The Irishwoman issued a mournful sigh and nodded. “Aye, mum, as ye wish.”
While she went to fetch the man, Lara smoothed her long skirt and self-consciously fingered the jagged scar on her right cheek. She considered standing to create a stronger first impression but dismissed the idea with a grimace. Her injured leg wasn’t strong enough to bear her weight yet, if it ever would.
A man’s heavy tread accompanied Una’s footsteps up the hall. The door opened again and the plump Irishwoman warily ushered in a tall stranger. He halted just over the threshold to stare at Lara, obviously unprepared for her appearance. She stiffened self-consciously and gulped at the sight of him. He had to be six-foot-three or four. His coffee-brown hair was shaggy and several days’ growth of beard shaded his square jaw. Clothed in faded jeans, a dark shirt, black leather jacket and boots, with studded leather gloves protruding from one pocket, he looked like he belonged in a motorcycle gang.
“Mum, this is Mr. O’Shea,” Una said tightly, eyeing the man with a disapproving scowl.
Lara forced a stiff smile. “Thank you for coming, Mr. O’Shea. I’m Lara Spenser.” Receiving a silent nod in reply, she glanced at her housekeeper. “That will be all, Una. I’ll ring if I need you.”
Sticking out her chin, the woman appeared ready to argue but evidently thought better of it. “Aye, mum. Excuse me, sir,” she snapped at O’Shea, who finally deigned to step farther into the room.
As the door closed behind him, he cleared his throat. “Sorry for staring. I wasn’t expecting . . . .” He pointed toward her wheelchair.
“You needn’t apologize. Perhaps I should have mentioned this when we spoke.” She tapped her fingers on an arm of the chair, thinking he was probably more shocked by her scarred face. She’d deliberately not told him about her infirmities when he phoned yesterday.
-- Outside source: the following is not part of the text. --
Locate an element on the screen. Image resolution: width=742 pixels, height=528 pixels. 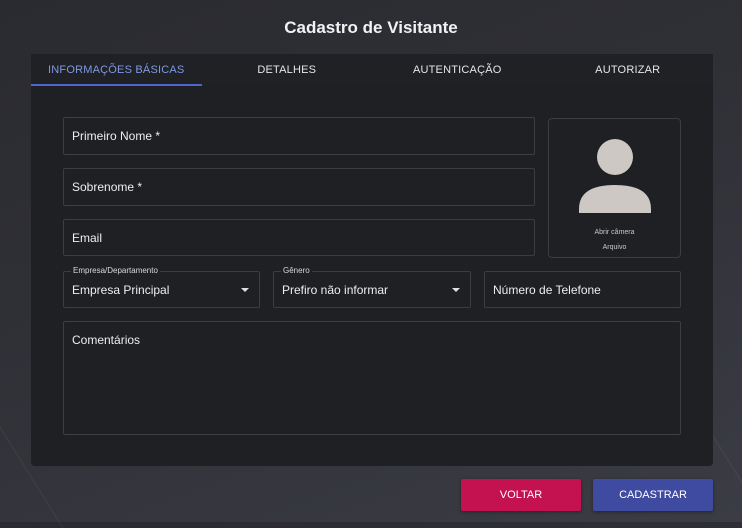
open-camera-link: Abrir câmera is located at coordinates (614, 232).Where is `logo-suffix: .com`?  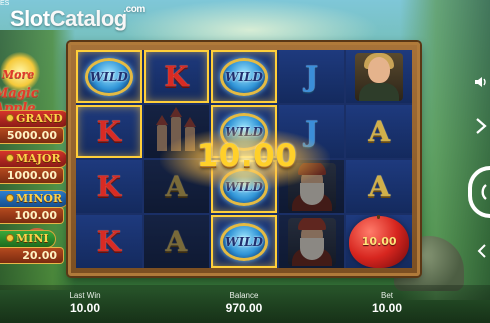
logo-suffix: .com is located at coordinates (134, 10).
He was a complete stranger and in her situation it paid not to give out too much information. Besides, his Texas drawl had rattled her, causing her to stammer like a tongue-tied adolescent.
“Maybe so, ma’am, but my mama would skin me alive for my bad manners,” he said in those deep, achingly familiar tones. He added a genial smile that softened his rugged features. However, that smile didn’t reach his steel-gray eyes, eyes that watched her intently, making her stomach flutter and her hands sweat. Maybe she should have listened to Una.
Where can readers find more information on you?
Can you list all your book titles so people can look for them?
White Witch (Texas Devlins Origins, A Prequel)
Darlin’ Irish (Texas Devlins, Jessie’s Story)
Dashing Irish (Texas Devlins, Tye’s Story)
Dearest Irish (Texas Devlins, Rose’s Story)
Thanks Lyn for spending time here. I will definitely be buying your new book. I really enjoyed the excerpt.